My new book (co-authored with Paul Dragos Aligica) on the Bloomington School of Political Theory and Policy Analysis spearheaded by Vincent and Elinor Ostrom has been published.
It has long been my contention that modern political economy can be represented by a triangle bisected by the Virginia School of Political Economy (Buchanan/Tullock/Tollison/Wagner). The base of the triangle represents the underlying economic theory --- either Chicago Price theory of the Stigler and Becker variety on one side of the bisection or Market Process theory of the Mises-Hayek-Kirzner variety on the other; the two sides of the triangle then represent either the Rochester school of rational choice politics (Riker, etc.) or the Bloomington school of institutional analyiss in politics, society, and economy (the Ostroms). In this regard, the sort of Market Process/Virginia Political Economy/Institutional Analysis blend of modern political economy provides an alternative framework for political economy than what one gets from the more dominant approach which blends Chicago/Virginia/Rochester.
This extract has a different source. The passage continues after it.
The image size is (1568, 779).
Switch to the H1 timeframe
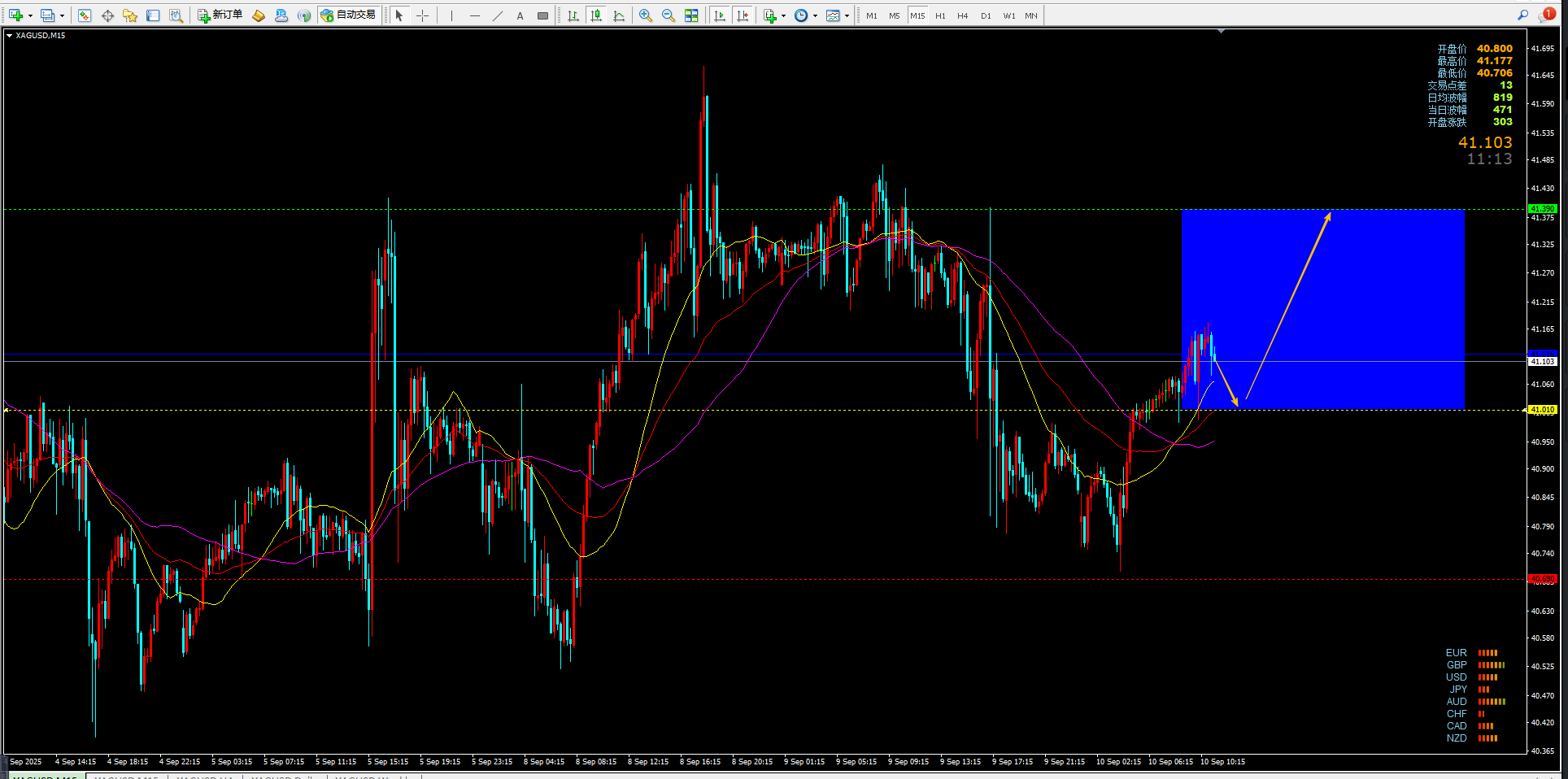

I think the Market Process/Virginia Political Economy/Institutional Analysis framework is less vulnerable to the criticisms that have been leveled against standard rational choice and public choice theory from Green and Shapiro to Elster.
Paul and I don't make this argument in this particular project because that was not our purpose, instead we provide more or less a survey of the contributions of the Bloomington school, with an emphasis on the work of Vincent Ostrom* as foundational to the project at the Workshop in Political Theory and Policy Analysis.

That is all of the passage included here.